— Start of Records to process —

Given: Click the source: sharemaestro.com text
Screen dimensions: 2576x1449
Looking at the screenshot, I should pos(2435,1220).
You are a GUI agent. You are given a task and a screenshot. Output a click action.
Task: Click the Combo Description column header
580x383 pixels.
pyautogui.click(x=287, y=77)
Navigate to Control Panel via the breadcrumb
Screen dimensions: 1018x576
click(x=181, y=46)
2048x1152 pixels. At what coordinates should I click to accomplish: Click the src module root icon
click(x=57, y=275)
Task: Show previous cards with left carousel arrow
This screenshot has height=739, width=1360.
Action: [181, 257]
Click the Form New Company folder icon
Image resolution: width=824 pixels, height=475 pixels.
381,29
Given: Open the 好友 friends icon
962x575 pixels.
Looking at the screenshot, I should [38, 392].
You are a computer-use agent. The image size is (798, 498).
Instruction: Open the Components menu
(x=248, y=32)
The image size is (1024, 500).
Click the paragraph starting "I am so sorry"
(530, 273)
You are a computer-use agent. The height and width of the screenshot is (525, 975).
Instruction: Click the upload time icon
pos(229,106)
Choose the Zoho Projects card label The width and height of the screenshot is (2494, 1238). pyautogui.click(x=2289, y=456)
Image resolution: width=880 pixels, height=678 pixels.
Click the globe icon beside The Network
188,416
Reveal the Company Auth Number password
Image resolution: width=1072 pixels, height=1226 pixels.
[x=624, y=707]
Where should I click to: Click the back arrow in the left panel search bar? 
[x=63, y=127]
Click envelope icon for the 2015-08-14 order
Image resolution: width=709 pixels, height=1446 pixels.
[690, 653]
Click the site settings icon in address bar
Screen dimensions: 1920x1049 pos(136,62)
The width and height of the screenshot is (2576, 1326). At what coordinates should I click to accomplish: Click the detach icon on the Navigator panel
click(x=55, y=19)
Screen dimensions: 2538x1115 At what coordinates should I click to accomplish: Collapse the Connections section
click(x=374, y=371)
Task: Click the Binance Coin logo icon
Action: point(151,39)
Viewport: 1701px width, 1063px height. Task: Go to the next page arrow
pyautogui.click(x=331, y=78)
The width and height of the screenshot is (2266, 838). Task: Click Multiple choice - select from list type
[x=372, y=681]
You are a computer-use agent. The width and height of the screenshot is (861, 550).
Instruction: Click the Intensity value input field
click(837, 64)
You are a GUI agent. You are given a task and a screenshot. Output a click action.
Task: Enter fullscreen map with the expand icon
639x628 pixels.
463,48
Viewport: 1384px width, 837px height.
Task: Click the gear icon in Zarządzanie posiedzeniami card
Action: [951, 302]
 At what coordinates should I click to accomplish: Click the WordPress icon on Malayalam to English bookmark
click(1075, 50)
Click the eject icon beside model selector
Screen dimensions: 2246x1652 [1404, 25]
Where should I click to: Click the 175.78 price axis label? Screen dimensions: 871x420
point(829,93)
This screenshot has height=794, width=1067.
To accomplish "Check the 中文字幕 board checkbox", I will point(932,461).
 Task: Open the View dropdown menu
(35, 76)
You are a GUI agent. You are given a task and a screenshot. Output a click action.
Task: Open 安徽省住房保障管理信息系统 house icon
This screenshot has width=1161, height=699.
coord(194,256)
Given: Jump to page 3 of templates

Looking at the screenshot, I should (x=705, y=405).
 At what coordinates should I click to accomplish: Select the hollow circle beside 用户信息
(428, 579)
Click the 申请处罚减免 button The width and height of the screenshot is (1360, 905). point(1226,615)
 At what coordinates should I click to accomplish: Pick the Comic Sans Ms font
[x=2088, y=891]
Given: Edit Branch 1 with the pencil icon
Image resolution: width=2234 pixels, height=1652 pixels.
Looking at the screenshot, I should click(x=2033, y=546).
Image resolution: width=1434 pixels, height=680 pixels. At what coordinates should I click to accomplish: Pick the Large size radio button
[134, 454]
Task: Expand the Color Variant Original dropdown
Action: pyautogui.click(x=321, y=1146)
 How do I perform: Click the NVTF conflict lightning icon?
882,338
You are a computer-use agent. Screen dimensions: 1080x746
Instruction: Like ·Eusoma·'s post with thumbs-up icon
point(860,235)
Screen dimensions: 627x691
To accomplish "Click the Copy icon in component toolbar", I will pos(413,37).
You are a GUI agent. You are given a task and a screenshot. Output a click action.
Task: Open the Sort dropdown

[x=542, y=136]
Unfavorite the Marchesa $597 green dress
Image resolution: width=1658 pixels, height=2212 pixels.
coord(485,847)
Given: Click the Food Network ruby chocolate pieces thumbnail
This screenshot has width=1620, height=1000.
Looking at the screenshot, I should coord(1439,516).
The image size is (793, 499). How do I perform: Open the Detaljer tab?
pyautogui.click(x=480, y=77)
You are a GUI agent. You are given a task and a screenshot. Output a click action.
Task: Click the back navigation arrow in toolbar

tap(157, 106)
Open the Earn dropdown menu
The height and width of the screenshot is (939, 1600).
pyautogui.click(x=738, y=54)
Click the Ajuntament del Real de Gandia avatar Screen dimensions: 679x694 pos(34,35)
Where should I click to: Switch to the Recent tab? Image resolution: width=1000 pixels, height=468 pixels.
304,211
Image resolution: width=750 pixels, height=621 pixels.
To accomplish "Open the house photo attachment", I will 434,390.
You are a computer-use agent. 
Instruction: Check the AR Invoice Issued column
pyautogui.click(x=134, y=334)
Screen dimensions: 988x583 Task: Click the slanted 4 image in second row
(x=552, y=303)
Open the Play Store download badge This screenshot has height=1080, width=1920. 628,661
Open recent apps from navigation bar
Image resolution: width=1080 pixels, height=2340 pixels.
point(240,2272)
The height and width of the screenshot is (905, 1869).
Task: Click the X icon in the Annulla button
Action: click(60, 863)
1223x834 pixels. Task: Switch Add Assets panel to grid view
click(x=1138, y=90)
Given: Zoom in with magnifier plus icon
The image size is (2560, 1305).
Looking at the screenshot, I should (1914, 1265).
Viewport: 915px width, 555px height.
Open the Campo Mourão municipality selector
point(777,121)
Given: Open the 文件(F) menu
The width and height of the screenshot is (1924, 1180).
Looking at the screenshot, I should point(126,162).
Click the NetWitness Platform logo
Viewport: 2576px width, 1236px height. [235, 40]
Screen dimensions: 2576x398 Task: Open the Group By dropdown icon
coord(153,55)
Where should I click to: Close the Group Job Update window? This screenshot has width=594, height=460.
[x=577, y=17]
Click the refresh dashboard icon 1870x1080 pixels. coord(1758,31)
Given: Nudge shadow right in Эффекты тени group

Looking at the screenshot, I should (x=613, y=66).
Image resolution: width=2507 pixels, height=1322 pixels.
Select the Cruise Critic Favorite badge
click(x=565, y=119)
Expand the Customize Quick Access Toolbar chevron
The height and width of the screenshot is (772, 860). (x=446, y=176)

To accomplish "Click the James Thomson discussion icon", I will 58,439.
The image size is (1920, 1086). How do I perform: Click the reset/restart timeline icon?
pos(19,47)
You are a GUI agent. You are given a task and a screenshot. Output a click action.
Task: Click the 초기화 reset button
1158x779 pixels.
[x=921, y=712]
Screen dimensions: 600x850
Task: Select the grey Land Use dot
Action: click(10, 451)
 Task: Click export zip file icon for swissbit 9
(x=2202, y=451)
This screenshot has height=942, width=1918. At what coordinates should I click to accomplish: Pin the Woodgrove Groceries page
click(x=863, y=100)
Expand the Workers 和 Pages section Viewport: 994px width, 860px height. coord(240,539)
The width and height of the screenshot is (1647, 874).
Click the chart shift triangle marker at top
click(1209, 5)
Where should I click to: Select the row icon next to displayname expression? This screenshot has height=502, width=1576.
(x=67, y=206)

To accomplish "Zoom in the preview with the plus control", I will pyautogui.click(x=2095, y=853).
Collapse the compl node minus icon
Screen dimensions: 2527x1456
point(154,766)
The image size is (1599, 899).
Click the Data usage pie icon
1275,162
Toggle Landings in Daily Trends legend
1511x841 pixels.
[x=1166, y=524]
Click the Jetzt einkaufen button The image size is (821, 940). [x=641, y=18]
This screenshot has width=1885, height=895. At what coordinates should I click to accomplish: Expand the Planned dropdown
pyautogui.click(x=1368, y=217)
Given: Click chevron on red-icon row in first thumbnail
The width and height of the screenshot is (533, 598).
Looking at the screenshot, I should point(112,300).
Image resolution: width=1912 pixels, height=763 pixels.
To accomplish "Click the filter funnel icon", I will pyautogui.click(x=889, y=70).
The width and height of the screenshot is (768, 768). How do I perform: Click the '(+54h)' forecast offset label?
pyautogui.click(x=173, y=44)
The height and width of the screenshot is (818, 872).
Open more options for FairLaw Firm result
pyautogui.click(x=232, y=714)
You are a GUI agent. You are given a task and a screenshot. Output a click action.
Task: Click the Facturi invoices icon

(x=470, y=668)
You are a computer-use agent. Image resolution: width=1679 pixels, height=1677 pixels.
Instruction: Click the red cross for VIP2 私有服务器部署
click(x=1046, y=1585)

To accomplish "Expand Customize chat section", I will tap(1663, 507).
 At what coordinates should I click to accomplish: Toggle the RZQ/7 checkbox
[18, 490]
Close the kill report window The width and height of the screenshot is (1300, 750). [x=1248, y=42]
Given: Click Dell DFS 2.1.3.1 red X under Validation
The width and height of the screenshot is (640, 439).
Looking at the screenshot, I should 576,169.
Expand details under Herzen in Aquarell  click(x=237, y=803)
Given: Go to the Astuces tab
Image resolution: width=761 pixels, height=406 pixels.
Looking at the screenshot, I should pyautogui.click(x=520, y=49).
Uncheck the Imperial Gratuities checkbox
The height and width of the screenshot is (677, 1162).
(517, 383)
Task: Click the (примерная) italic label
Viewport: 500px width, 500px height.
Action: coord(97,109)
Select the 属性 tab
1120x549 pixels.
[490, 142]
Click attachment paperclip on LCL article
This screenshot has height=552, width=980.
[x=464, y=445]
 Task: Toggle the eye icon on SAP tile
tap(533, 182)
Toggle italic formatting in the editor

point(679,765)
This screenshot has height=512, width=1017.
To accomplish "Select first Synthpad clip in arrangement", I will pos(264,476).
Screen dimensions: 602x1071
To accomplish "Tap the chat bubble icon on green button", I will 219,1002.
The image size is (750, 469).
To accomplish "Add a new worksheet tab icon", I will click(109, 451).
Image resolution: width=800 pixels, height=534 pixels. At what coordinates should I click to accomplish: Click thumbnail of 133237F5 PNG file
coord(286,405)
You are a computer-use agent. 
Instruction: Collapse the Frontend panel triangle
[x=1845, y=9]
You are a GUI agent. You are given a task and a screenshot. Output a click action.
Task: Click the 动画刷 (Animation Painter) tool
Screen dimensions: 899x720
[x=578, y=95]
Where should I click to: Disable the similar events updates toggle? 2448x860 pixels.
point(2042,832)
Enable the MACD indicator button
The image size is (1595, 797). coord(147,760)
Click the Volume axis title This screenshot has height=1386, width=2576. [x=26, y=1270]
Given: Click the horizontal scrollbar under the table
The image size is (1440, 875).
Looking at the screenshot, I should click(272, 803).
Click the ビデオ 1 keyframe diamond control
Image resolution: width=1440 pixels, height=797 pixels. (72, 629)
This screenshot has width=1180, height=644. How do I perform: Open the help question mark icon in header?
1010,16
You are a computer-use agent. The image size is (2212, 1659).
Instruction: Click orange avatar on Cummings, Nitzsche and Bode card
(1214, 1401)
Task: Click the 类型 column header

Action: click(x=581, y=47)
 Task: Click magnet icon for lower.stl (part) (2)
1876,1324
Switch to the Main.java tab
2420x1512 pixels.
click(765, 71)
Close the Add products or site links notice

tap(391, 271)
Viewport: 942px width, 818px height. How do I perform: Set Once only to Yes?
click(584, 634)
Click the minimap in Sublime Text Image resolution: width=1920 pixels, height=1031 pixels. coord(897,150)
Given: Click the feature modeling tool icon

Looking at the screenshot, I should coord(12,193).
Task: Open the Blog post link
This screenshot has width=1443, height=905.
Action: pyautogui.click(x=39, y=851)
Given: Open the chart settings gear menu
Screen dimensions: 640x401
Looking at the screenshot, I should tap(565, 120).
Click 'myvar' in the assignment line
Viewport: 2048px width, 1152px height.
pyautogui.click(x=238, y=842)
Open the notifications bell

— End of Records to process —

Task prompt ->
Reproduce the lines starting at the one containing "Click the ビデオ 1 keyframe diamond control" and ending at the one containing "Action: pyautogui.click(x=39, y=851)", swapping "Task" for "Goal" and changing nothing else.

Exercise solution ->
Click the ビデオ 1 keyframe diamond control
Image resolution: width=1440 pixels, height=797 pixels. (72, 629)
This screenshot has width=1180, height=644. How do I perform: Open the help question mark icon in header?
1010,16
You are a computer-use agent. The image size is (2212, 1659).
Instruction: Click orange avatar on Cummings, Nitzsche and Bode card
(1214, 1401)
Goal: Click the 类型 column header

Action: click(x=581, y=47)
 Goal: Click magnet icon for lower.stl (part) (2)
1876,1324
Switch to the Main.java tab
2420x1512 pixels.
click(765, 71)
Close the Add products or site links notice

tap(391, 271)
Viewport: 942px width, 818px height. How do I perform: Set Once only to Yes?
click(584, 634)
Click the minimap in Sublime Text Image resolution: width=1920 pixels, height=1031 pixels. coord(897,150)
Given: Click the feature modeling tool icon

Looking at the screenshot, I should coord(12,193).
Goal: Open the Blog post link
This screenshot has width=1443, height=905.
Action: pyautogui.click(x=39, y=851)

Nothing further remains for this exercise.